CARTAS A MAGDALENA



Por Aladar Temeshy

Será todo más fácil de entender si confesáramos, simplemente, nuestro miedo…

La balsa de piedra – José Saramago

Hace días iba a empezar a escribir esta carta. Ahora ya se me acabaron las excusas, las justificaciones, que debo terminar el capítulo del libro de Saramago “El hombre duplicado”, ver mi correo, llamar por teléfono al editor quien me repetirá que mi libro saldrá ya, es cosa de la carátula, o el abogado con su promesa legal, seria y repetida por ocho años que la próxima semana tendrá una sorpresa maravillosa. Se me acabaron las semanas y las excusas. Se me está acabando la vida. Para no preocuparme por esto y no vestirme de luto, me puse frente a la computadora, ya hace tiempo la uso cómo máquina de escribir con la ventaja de que está dotada con un auto corrector que señala mis deficiencias mecanográficas. Bien, aquí estoy para comenzar la carta a Magdalena.

Para comenzar tengo que irme atrás de años y acontecimientos no tan gratos, pero esto ya es asunto de oficio. Sí, voy hasta las puertas a cerrarse de la segunda guerra mundial cuando la diferencia romántica entre civil, habitante sin armas y soldado, armado hasta los dientes se redujo a un número de cualquier color en las estadísticas, dependiendo del enfoque del autodefinido perdedor ya sin explicaciones estratégicas, o del ganador justificando su “noble” causa.

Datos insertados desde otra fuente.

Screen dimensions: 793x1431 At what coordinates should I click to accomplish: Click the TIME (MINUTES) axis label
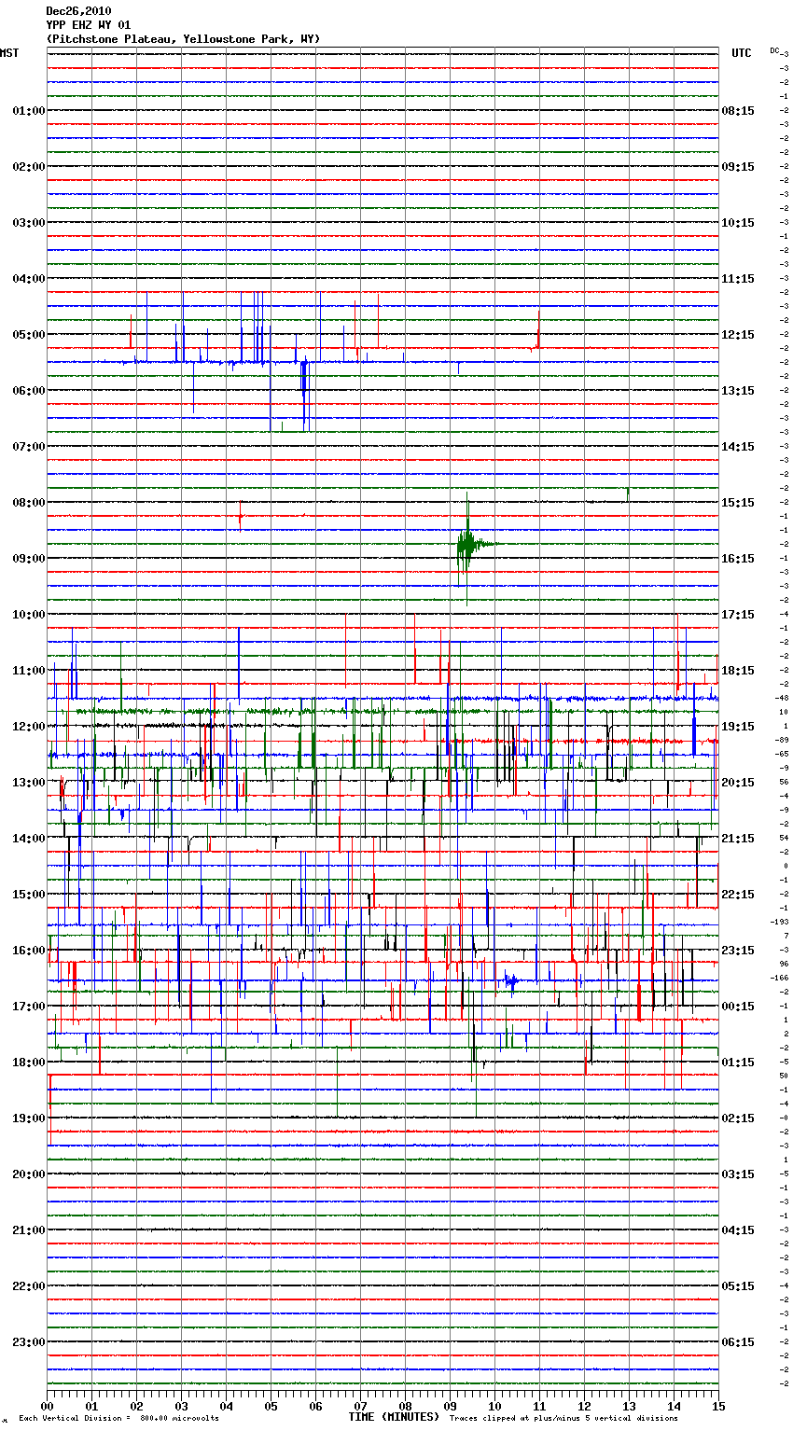tap(394, 1417)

Sí, ya había bastantes muertos armados y desarmados para completar a los sesenta millones de la cuenta final, cuando el miércoles por la noche, tiempo de pousse café y de bombardeo aéreo para los abstemios, el gran escritor DS dejó su largo silencio y convocó a un conversatorio sobre la vida, en la sede de los trabajadores de la carne. Aparte de los carniceros, conscientes proletarios sin sus delantales blancos con manchas de san2gre del animal sacrificado, fuimos nosotros los jóvenes sin ganas de que nos sacrifiquen y unos trasnochados pacifistas escondidos de la requisa militar patriótica, sin olvidar que todo militar es siempre patriótico. Allí estuvimos esperando, esperando sin saber de qué, cuando el gran hombre dijo la verdad que seguro no quisimos escuchar, “La vida se termina, siempre se termina, nunca cómo y cuándo la queremos, ya que nunca la queremos y, ahora aquí en el final de esta comedia dejaré el escrito de mi silencio, unas cartas a Susana, a mi hija Susana. Es para ella y es para la triste experiencia de los que soñaron con edificios, ciudades, campos arados, que reemplazarán a los ey estará en esta parte del mundo.” Nos leyó la primera carta a su hija Susana. Era aterrador. La verdad en la voz del hombre al hombre, simple y cristalina que sobrepasaba el infernal ruido de los cañones y la gritería de los gloriosos y eternos vencedores del mundo. Los únicos ganadores yacían muertos ya.

El próximo miércoles estuvimos en la sede de los trabajadores de la carne esperándolo y a su segunda carta a Susana. Él no vino. Estaba bajo las ruinas de su casa destruida por un bombardeo que, los noveles arquitectos soñaban sustituir con diseños honestos a la Bauhaus.

La vida se termina…

Quedaron partes, frases y la vivencia con la carta a Susana. Vivencia con Susana, con la hija de él. Nunca más nos encontramos estudiosos presocráticos y carniceros. No había más carta, señales de Susana.

Todo quedó destruido, la sede de los trabajadores de la carne, la ciudad. Entre las ruinas, piedras calcinadas y tiesos cadáveres por las noches sonaba la voz de Él. Fueron trozos de papeles quemados con las palabras de la carta a Susana que dieron vueltas por las esquinas de la ciudad destrozada.